##### Selected excerpt #####

# Rockets To Extend Contract Of Adelman



## Cornholio (Feb 13, 2005)

> With the Rockets ending the year surprisingly in the thick of playoff contention, Rockets owner Leslie Alexander said Thursday he was going to extend the contract of Rockets coach Rick Adelman in the coming weeks.
> 
> Adelman, whose winning percentage with the Rockets is better than any coach in franchise history, had gone into his third season with the Rockets in the final guaranteed of year of his contract, with the Rockets intending to address his contract situation in the off-season.
> 
> ...


http://www.chron.com/disp/story.mpl/sports/bk/bkn/6794261.html


----------



## OneBadLT123 (Oct 4, 2005)

Well deserved and expected.


----------



## Cornholio (Feb 13, 2005)

> The Rockets picked up their option to extend coach Rick Adelman's contract for another season as expected last week, but did not stop there.

##### Information given #####

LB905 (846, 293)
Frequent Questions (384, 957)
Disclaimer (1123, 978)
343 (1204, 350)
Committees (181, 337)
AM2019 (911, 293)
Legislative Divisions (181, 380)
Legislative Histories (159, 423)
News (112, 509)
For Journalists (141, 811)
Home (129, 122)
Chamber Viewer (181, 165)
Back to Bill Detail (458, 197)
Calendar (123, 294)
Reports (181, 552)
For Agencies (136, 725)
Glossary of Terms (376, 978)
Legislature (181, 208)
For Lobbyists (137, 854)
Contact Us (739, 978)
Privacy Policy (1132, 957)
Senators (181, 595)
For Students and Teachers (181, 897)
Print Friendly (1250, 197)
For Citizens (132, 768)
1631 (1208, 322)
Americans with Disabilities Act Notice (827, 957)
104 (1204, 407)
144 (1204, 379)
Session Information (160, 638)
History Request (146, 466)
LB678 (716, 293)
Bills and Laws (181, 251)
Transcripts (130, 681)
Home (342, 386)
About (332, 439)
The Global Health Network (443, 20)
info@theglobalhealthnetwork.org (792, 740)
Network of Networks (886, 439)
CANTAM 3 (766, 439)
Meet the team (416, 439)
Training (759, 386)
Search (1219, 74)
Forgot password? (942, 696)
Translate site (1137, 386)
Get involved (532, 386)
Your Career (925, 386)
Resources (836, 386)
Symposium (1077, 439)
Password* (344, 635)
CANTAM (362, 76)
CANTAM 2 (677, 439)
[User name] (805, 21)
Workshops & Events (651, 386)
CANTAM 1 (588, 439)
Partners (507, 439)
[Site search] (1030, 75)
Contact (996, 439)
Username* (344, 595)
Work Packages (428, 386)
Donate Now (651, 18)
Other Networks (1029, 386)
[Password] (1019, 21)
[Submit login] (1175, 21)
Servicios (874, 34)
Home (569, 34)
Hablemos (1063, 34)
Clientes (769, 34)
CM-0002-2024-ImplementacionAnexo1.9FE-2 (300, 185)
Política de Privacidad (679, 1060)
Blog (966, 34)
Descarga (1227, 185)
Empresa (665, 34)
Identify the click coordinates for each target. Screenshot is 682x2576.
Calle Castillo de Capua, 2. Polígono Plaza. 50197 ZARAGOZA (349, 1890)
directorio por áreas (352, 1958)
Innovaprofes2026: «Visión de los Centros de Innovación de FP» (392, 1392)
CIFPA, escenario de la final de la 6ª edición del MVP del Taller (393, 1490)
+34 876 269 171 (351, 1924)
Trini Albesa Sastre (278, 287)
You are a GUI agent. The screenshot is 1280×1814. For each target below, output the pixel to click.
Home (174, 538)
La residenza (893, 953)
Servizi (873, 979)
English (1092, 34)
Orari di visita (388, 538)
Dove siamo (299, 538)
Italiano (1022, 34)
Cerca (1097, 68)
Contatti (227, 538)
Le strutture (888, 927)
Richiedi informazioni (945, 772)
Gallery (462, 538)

#####

• [To be done]:
**a.** Rewrite the lines of the listing from the line holding "Italiano (1022, 34)" through the end of the listing, inclusive, putting "Galleria" in place of "Gallery" and leaving everything else unchanged.
**b.** Carry on the forum thread about the extension of Rick Adelman's contract from where it stops.
The listing has no connection to the forum thread.

• [Answers to the tasks]:
**a.**
Italiano (1022, 34)
Cerca (1097, 68)
Contatti (227, 538)
Le strutture (888, 927)
Richiedi informazioni (945, 772)
Galleria (462, 538)

**b.**
> 
> General manager Daryl Morey said he has begun talks to also sign assistant coaches Elston Turner, Jack Sikma,T.R. Dunn and R.J. Adelman.
> 
> “We did it (the Adelman extension), and now we're working on bringing the assistants back as well,” Morey said. “They've done an incredible job in very difficult circumstances. To not only have a great game plan every night, but to have brought the players along to help us win now, is a testament to the whole staff.”


http://www.chron.com/disp/story.mpl/sports/bk/bkn/6822123.html


----------



## King Joseus (May 26, 2003)

OneBadLT123 said:


> Well deserved and expected.


Indeed.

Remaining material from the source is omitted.